▸ **Exercise objective**
Apart from the images, the records below need to be copied exactly.

▸ **Data for analysis**

★ ★ ★ ★ ★ ★ ★

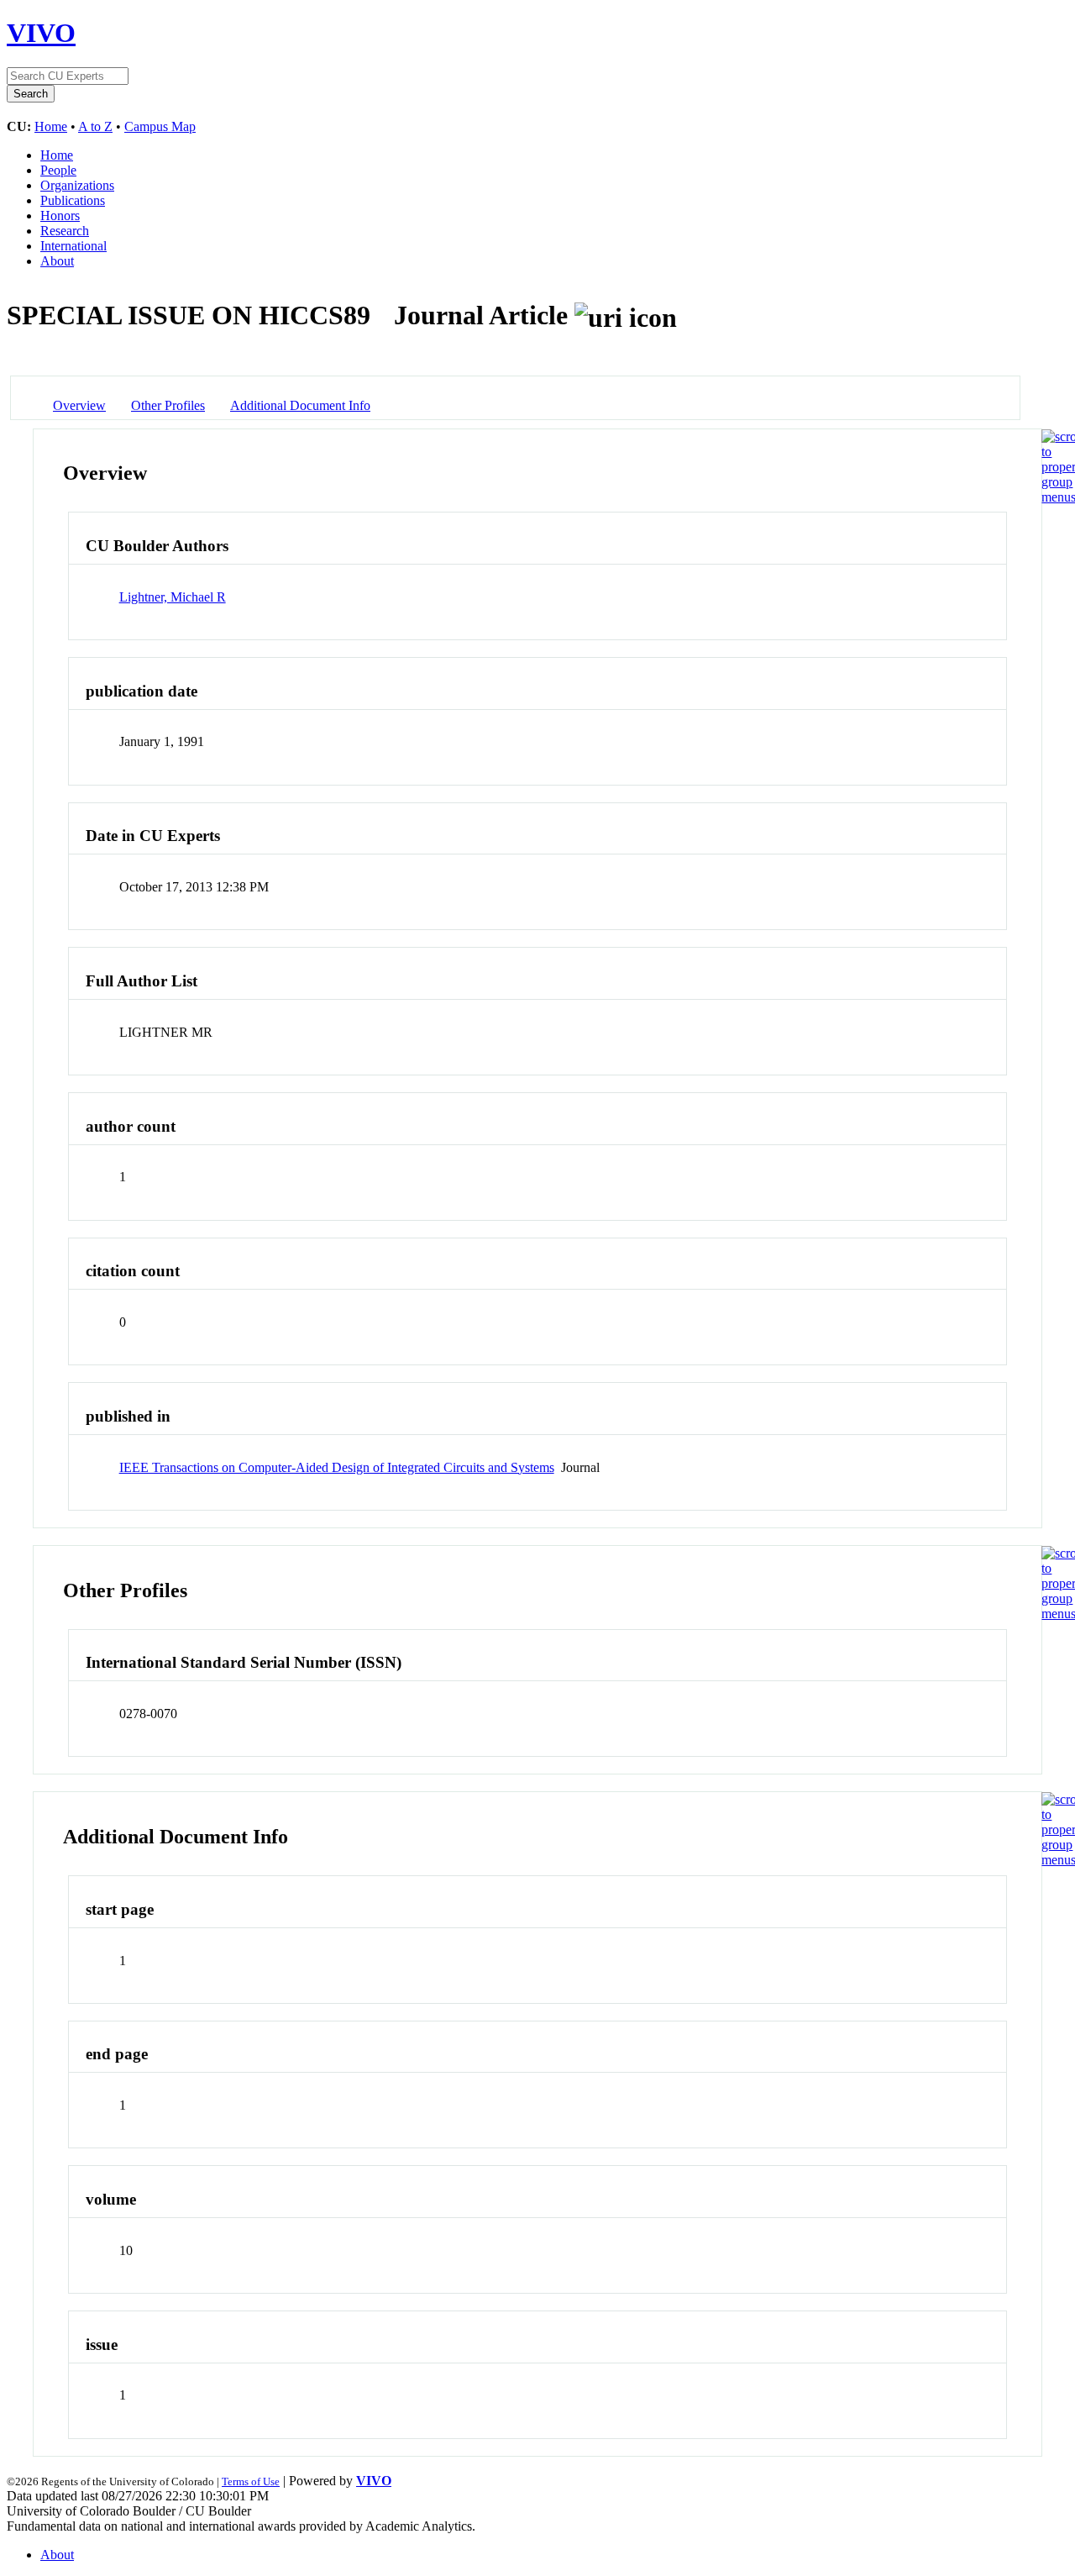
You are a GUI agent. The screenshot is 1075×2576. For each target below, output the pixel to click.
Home (50, 126)
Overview (79, 405)
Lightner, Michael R (172, 597)
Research (64, 230)
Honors (60, 215)
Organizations (77, 185)
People (58, 170)
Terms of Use (251, 2481)
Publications (72, 200)
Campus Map (160, 126)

★ ★ ★ ★ ★ ★ ★

▸ **Completed task**
You are a GUI agent. The screenshot is 1075×2576. For each target below, output the pixel to click.
Home (50, 126)
Overview (79, 405)
Lightner, Michael R (172, 597)
Research (64, 230)
Honors (60, 215)
Organizations (77, 185)
People (58, 170)
Terms of Use (251, 2481)
Publications (72, 200)
Campus Map (160, 126)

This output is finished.